## START EXTRACTED RECORDS

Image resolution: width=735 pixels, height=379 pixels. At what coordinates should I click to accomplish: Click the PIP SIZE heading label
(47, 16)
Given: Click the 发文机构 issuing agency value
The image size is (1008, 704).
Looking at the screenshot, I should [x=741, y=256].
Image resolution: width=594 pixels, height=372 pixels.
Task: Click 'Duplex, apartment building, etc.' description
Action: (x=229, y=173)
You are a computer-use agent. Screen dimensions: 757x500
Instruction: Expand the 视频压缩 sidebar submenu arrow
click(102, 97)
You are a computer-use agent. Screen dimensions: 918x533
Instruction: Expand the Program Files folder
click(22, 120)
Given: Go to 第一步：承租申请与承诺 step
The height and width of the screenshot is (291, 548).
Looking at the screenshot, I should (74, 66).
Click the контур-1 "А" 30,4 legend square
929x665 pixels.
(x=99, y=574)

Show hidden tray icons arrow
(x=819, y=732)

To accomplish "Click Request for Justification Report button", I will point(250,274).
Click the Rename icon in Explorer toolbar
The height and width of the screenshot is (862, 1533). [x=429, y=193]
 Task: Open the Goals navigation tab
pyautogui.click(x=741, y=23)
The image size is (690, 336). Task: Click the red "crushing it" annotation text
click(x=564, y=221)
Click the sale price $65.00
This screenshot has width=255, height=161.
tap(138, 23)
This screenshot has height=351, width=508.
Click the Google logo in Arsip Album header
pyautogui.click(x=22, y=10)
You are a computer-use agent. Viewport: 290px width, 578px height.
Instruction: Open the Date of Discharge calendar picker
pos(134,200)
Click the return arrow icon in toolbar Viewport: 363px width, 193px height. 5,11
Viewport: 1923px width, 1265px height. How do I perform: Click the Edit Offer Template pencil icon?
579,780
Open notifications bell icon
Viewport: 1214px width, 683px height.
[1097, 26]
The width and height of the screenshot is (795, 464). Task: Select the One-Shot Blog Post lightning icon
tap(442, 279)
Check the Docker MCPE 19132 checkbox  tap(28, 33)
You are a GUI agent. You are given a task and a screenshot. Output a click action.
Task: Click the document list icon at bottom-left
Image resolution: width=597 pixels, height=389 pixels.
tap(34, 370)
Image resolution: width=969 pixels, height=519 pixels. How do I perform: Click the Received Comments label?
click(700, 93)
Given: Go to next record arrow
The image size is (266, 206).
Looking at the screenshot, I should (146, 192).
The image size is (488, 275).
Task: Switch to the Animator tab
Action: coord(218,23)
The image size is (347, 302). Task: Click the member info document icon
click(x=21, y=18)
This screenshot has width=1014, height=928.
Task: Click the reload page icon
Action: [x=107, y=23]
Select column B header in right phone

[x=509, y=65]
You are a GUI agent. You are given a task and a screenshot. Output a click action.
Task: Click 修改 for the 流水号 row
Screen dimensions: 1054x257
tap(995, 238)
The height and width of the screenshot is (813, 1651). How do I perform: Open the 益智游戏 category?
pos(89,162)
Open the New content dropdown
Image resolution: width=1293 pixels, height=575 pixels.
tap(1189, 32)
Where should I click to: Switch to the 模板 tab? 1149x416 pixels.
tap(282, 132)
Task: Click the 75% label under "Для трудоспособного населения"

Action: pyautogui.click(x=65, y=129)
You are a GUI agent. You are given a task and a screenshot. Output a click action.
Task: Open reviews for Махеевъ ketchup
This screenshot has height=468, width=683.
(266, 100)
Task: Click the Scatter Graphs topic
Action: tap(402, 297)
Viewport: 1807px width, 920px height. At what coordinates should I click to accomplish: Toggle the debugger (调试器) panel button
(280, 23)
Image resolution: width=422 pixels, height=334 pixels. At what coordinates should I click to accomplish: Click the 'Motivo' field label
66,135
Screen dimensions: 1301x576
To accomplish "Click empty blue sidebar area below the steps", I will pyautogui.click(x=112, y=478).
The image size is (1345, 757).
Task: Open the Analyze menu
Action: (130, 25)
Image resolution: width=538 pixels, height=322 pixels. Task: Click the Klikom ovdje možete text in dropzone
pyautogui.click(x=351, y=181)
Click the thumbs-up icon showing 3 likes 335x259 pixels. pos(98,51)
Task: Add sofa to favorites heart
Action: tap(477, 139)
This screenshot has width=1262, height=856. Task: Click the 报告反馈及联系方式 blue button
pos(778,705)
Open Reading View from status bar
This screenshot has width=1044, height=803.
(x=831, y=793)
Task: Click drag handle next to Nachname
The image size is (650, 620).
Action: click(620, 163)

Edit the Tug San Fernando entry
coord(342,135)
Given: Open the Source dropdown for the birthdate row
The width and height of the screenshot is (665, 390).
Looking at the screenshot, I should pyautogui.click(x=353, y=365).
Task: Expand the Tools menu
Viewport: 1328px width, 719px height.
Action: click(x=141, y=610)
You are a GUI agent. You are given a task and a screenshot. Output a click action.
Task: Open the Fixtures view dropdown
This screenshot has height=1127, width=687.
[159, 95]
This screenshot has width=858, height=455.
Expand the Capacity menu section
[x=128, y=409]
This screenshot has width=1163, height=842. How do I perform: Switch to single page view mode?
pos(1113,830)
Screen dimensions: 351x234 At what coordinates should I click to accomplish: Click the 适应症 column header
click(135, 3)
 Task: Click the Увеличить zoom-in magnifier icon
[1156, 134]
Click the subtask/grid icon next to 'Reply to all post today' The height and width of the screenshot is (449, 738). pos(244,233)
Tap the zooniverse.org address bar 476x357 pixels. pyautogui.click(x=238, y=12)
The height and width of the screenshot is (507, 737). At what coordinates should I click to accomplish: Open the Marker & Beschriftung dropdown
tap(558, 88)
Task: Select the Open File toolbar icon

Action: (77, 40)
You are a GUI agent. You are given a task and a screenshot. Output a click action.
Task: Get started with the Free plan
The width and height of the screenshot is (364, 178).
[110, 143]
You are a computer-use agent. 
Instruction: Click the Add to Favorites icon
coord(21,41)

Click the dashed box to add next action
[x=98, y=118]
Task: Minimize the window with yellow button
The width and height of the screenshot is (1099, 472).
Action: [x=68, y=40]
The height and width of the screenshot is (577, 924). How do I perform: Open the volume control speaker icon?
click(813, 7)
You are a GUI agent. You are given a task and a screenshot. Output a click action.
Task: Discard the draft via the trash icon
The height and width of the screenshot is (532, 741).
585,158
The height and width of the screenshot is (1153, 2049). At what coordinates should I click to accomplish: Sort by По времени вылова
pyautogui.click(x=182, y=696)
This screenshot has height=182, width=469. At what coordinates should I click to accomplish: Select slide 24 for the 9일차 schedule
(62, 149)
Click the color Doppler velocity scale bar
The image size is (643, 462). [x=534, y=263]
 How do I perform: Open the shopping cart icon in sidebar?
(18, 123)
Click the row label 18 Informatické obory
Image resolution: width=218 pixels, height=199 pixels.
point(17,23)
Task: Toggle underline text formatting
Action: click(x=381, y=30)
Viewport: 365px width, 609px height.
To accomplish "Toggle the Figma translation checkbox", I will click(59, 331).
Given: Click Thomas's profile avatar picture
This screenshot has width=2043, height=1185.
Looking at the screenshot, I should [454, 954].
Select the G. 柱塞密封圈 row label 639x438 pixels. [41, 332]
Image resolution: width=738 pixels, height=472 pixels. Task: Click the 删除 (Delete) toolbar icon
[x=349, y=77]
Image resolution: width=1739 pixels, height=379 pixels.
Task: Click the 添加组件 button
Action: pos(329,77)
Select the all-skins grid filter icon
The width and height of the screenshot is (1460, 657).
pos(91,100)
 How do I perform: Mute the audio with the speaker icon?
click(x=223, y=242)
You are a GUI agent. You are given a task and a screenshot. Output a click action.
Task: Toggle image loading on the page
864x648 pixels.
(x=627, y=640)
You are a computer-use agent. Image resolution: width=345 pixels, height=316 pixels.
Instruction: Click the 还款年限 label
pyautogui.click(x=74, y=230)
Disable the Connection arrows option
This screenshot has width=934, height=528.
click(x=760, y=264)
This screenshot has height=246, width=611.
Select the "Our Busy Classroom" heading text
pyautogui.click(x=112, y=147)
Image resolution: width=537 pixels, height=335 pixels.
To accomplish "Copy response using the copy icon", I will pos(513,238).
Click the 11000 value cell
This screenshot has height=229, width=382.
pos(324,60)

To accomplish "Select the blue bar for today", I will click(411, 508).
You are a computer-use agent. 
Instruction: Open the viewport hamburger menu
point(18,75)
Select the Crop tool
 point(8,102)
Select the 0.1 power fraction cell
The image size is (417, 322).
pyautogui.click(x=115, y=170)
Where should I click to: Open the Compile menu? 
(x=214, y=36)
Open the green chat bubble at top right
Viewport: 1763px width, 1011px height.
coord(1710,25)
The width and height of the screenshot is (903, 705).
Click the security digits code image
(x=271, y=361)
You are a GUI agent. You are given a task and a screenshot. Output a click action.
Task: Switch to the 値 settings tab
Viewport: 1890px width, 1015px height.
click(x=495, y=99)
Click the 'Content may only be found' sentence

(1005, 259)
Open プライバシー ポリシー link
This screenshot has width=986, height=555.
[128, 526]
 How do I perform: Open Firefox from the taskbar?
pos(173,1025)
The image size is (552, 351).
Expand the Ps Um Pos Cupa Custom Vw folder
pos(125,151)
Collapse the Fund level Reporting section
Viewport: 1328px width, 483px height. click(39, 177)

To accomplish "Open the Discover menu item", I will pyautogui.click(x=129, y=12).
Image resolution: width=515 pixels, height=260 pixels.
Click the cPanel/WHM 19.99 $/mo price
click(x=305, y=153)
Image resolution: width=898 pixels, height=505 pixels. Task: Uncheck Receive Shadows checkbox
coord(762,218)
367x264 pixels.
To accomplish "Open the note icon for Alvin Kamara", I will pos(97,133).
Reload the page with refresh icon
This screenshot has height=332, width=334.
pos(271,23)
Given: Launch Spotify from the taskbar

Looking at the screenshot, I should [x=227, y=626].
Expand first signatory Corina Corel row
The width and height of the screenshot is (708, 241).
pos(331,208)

## END EXTRACTED RECORDS

● EXERCISE TASK
Retype the rows from the very beginning up to and including the line containing "The height and width of the screenshot is (862, 1533).", without changing anything.

● EXPECTED ANSWER
Image resolution: width=735 pixels, height=379 pixels. At what coordinates should I click to accomplish: Click the PIP SIZE heading label
(47, 16)
Given: Click the 发文机构 issuing agency value
The image size is (1008, 704).
Looking at the screenshot, I should [x=741, y=256].
Image resolution: width=594 pixels, height=372 pixels.
Task: Click 'Duplex, apartment building, etc.' description
Action: (x=229, y=173)
You are a computer-use agent. Screen dimensions: 757x500
Instruction: Expand the 视频压缩 sidebar submenu arrow
click(102, 97)
You are a computer-use agent. Screen dimensions: 918x533
Instruction: Expand the Program Files folder
click(22, 120)
Given: Go to 第一步：承租申请与承诺 step
The height and width of the screenshot is (291, 548).
Looking at the screenshot, I should (74, 66).
Click the контур-1 "А" 30,4 legend square
929x665 pixels.
(x=99, y=574)

Show hidden tray icons arrow
(x=819, y=732)

To accomplish "Click Request for Justification Report button", I will point(250,274).
Click the Rename icon in Explorer toolbar
The height and width of the screenshot is (862, 1533). [x=429, y=193]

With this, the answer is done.